● **Document extract**:
Accelerator Mass Spectrometry and Proteomics

Particle accelerators have many other medical applications aside from in cancer therapy. Accelerator mass spectrometry (AMS) uses a large nuclear particle accelerator based on the Tandem Van De Graaff and is already replacing conventional Carbon-14 dating techniques.

The combination of the AMS with Carbon-14 labeled proteins in vitro and in vivo creates a technique for the identification of proteins which is 2,000 times more sensitive than the classical ELISA which has been used for decades. This speeds up the research in drug development and clinical trials.

The proteomics field grew up very quickly following the sequencing of the human genome and many other species (one Tera base sequences are expected in 2015), allowing many thousands of proteins to be analyzed and their synthesis to be monitored. AMS/Proteomics in its many versions (MALDI-TOF, SELDI-TOF, Tandem MS, TIMS and SSMS) are enriching and challenging our knowledge of the living world.

Particle accelerators are useful to treat plastics for cell culture in vitro, a technique widely used in medical research and drug development. Plasma accelerators are also used in dental care, the sterilization of instruments used in surgery and research, the 3D imaging of protons, in food packaging, the silver lining of heart valves, as well as disinfecting vegetables from E Coli and other bacteria.

● **Work instructions**:
[a] According to the passage on accelerator mass spectrometry, how many times more sensitive than the classical ELISA is the protein identification technique that combines AMS with Carbon-14 labeled proteins?
[b] Restate everything in the passage on accelerator mass spectrometry from "Particle accelerators are" down to "and other bacteria.", substituting "polymers" for "plastics".

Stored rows
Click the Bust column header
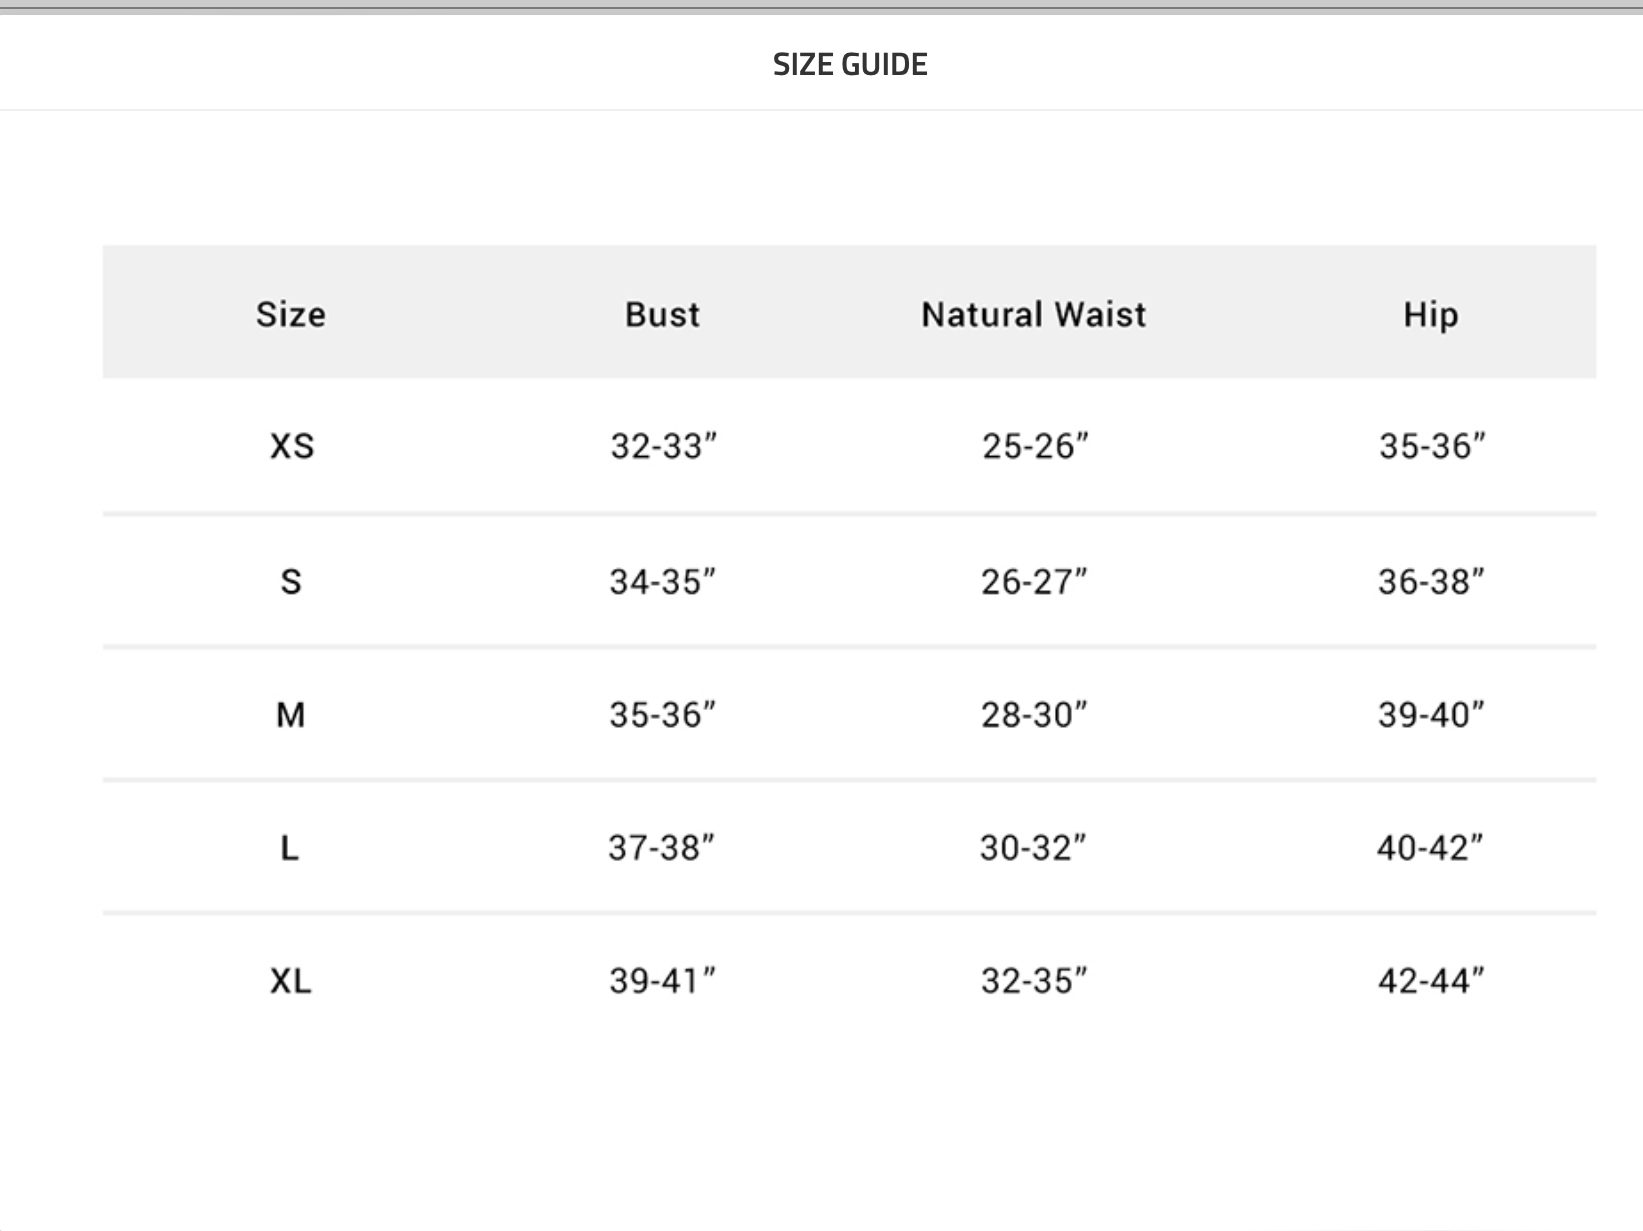The image size is (1643, 1231). tap(662, 315)
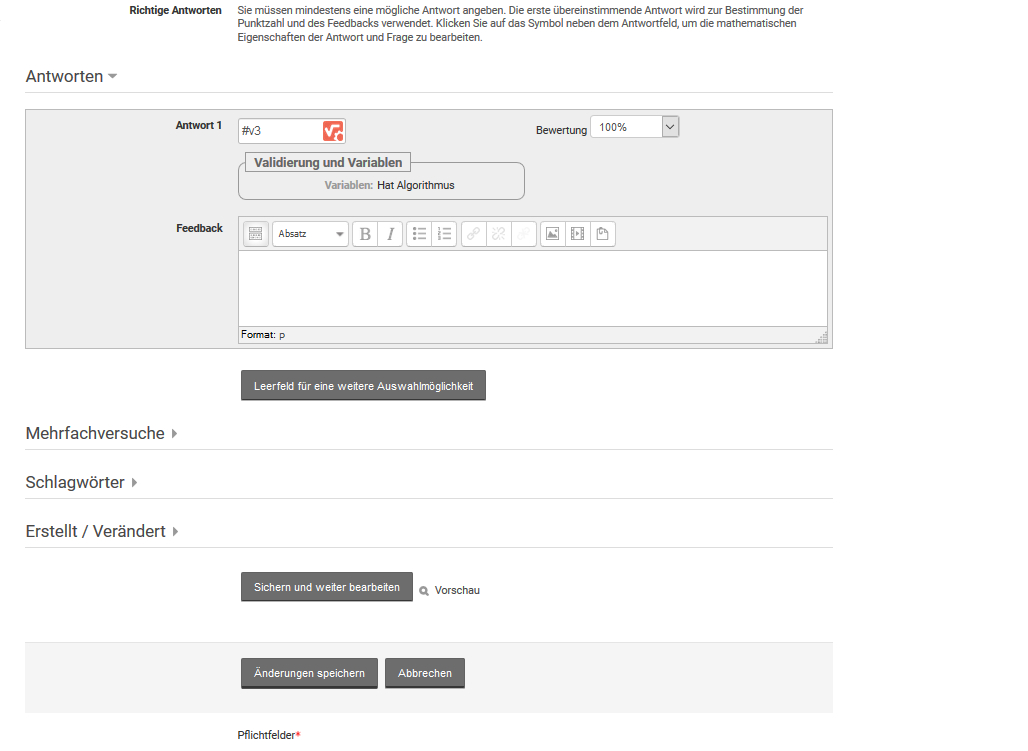Insert a numbered list in Feedback
The width and height of the screenshot is (1028, 751).
(x=445, y=234)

● **Task results**:
[a] It is 2,000 times more sensitive.

[b]
Particle accelerators are useful to treat polymers for cell culture in vitro, a technique widely used in medical research and drug development. Plasma accelerators are also used in dental care, the sterilization of instruments used in surgery and research, the 3D imaging of protons, in food packaging, the silver lining of heart valves, as well as disinfecting vegetables from E Coli and other bacteria.